Des cris confus vinrent nous couper la parole. Ils venaient de la piscine du Rhône encore en travaux et fermée au public. Plus tard, le bruit sourd de la chute. Mais la chute de quoi ? Les hypothèses se précipitèrent : des jeunes éméchés qui se battaient, puis le cri d'une femme transformait la bagarre en agression sexuelle. Nos pas s'étaient machinalement accélérés. Des flammes, mais surtout de la fumée s'élevaient de la piscine, en travaux, fermée au public. Les hypothèses continuaient à s'amonceler. Il fallait monter sur des blocs de béton qui bornaient la piscine pour voir ce qui se passait. Il fallait se dresser jusque-là pour rationaliser ces cris et éprouver nos hypothèses.



On ne devrait pas voir ça, non !

※

CONSIGNE A:
Reproduisez tel quel le passage du texte fourni qui commence par les mots « Des cris confus » et se termine par « voir ça, non ! ».
Le texte et les entrées ne viennent pas de la même source.

DONNÉES AFFICHÉES:
※

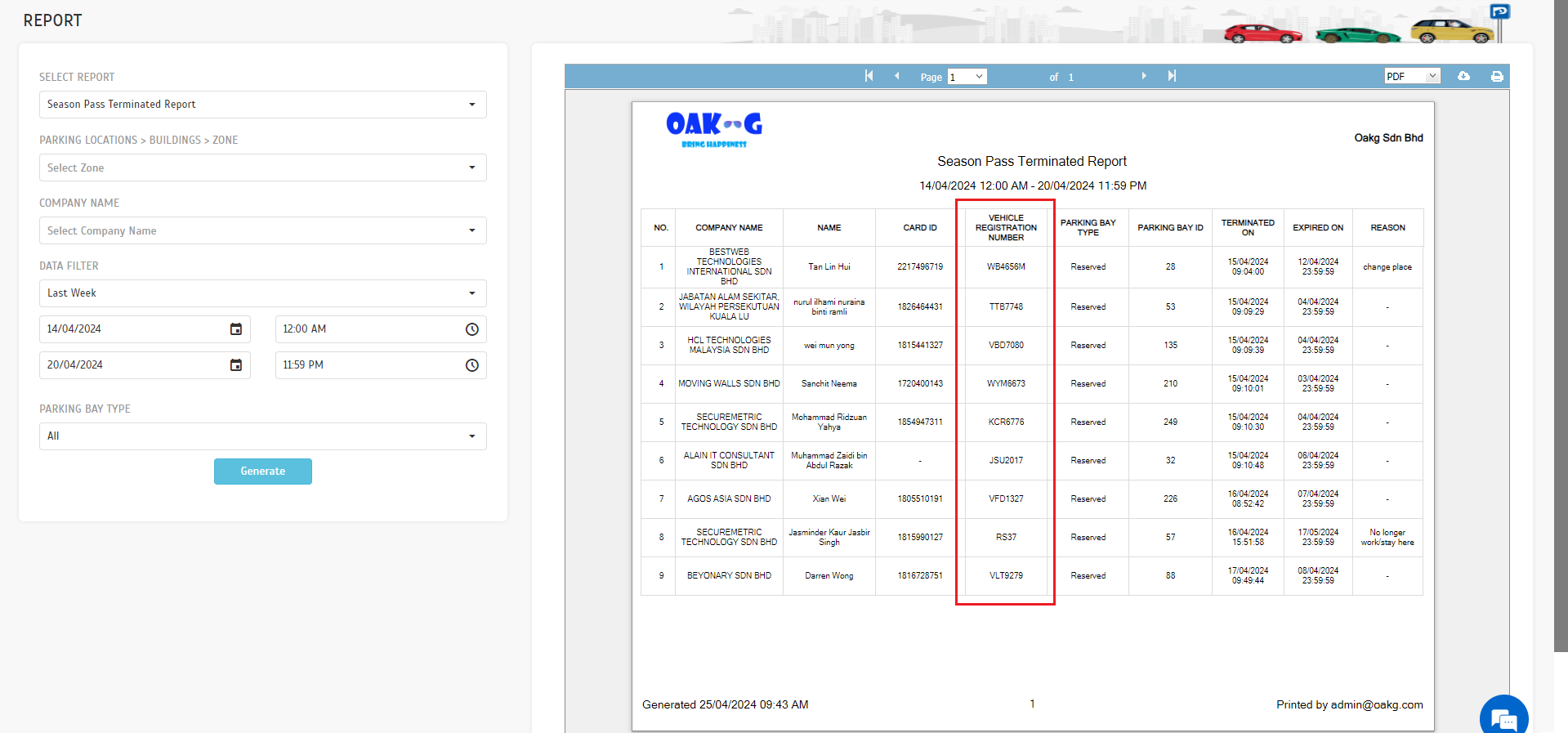Open the live chat bubble
The height and width of the screenshot is (733, 1568).
click(x=1503, y=717)
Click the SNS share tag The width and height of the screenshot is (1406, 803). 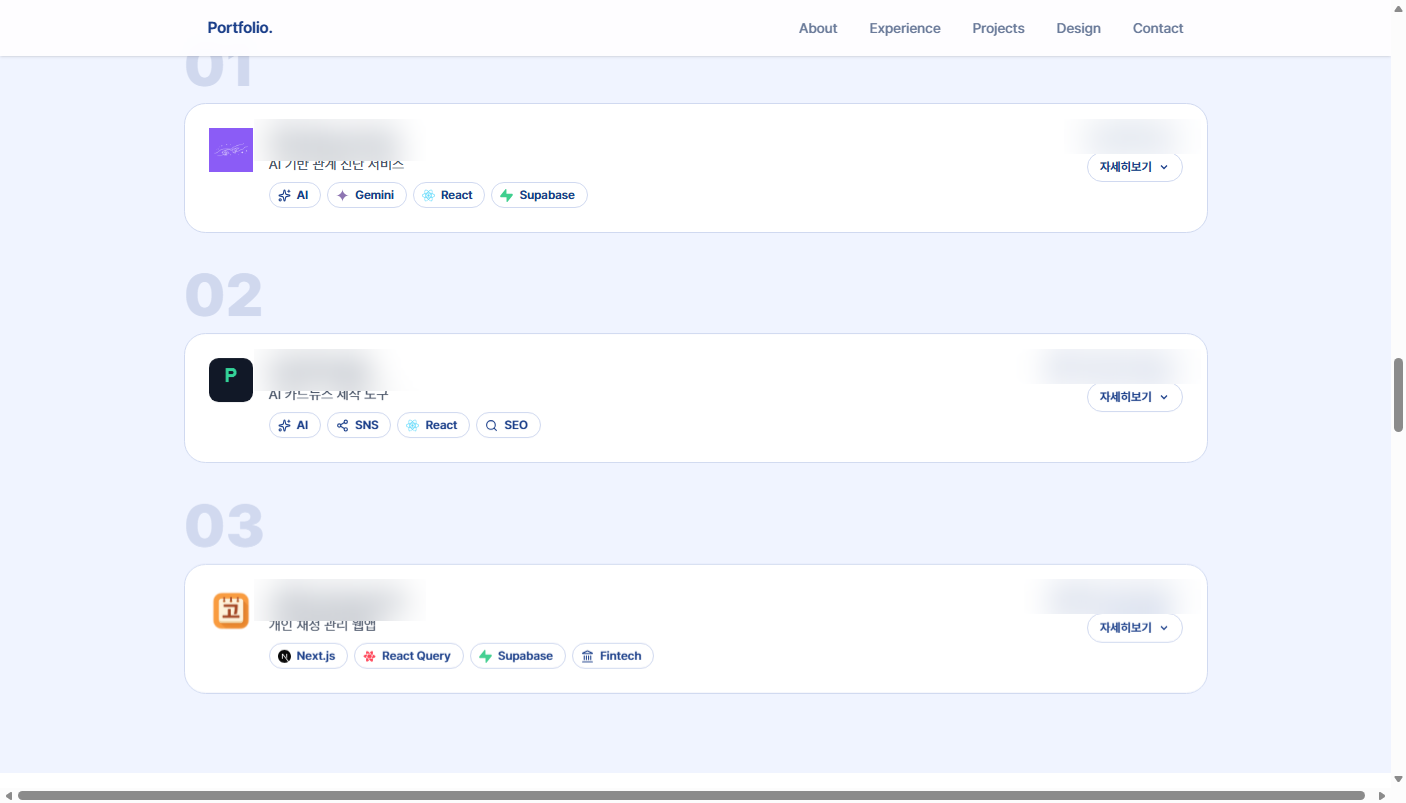click(x=358, y=425)
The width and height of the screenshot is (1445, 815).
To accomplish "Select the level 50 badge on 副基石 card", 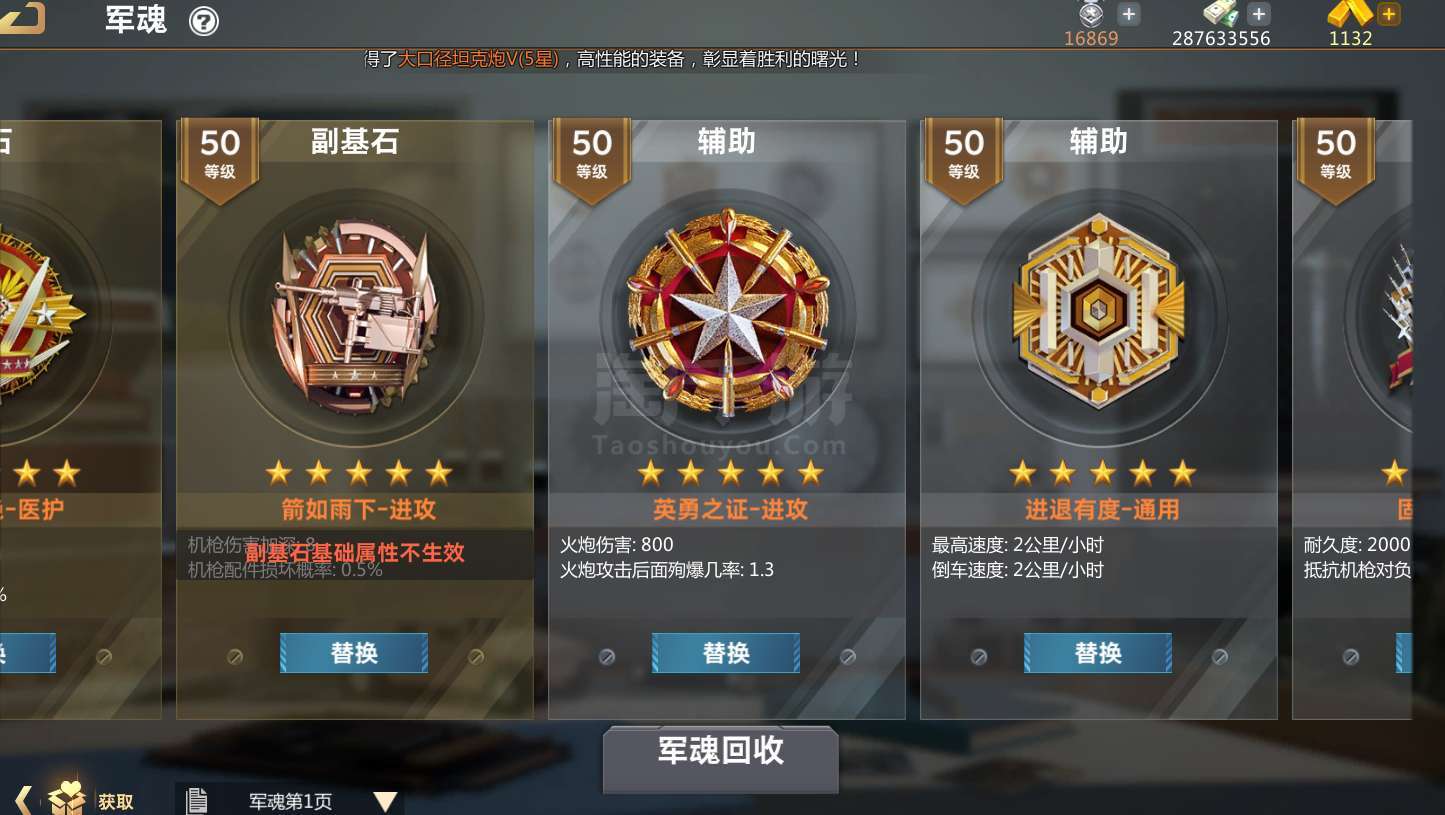I will pyautogui.click(x=219, y=157).
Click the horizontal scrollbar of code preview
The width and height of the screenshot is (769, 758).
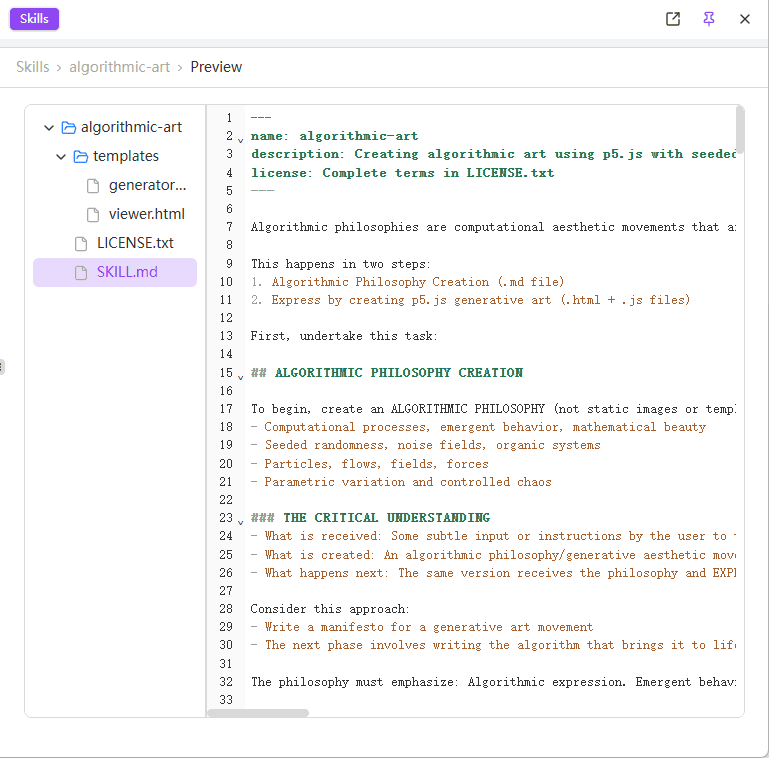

※

CONSIGNE B:
Mettez sous forme de liste JSON de chaînes, à raison d'une chaîne par ligne et sans les lignes vides, la partie des entrées qui va de la ligne contenant « Click the horizontal » jusqu'à la fin des entrées. Laissez les images de côté dans votre réponse.

RÉPONSE COMPLÈTE A:
Des cris confus vinrent nous couper la parole. Ils venaient de la piscine du Rhône encore en travaux et fermée au public. Plus tard, le bruit sourd de la chute. Mais la chute de quoi ? Les hypothèses se précipitèrent : des jeunes éméchés qui se battaient, puis le cri d'une femme transformait la bagarre en agression sexuelle. Nos pas s'étaient machinalement accélérés. Des flammes, mais surtout de la fumée s'élevaient de la piscine, en travaux, fermée au public. Les hypothèses continuaient à s'amonceler. Il fallait monter sur des blocs de béton qui bornaient la piscine pour voir ce qui se passait. Il fallait se dresser jusque-là pour rationaliser ces cris et éprouver nos hypothèses.



On ne devrait pas voir ça, non !

RÉPONSE COMPLÈTE B:
[
  "Click the horizontal scrollbar of code preview",
  "The width and height of the screenshot is (769, 758)."
]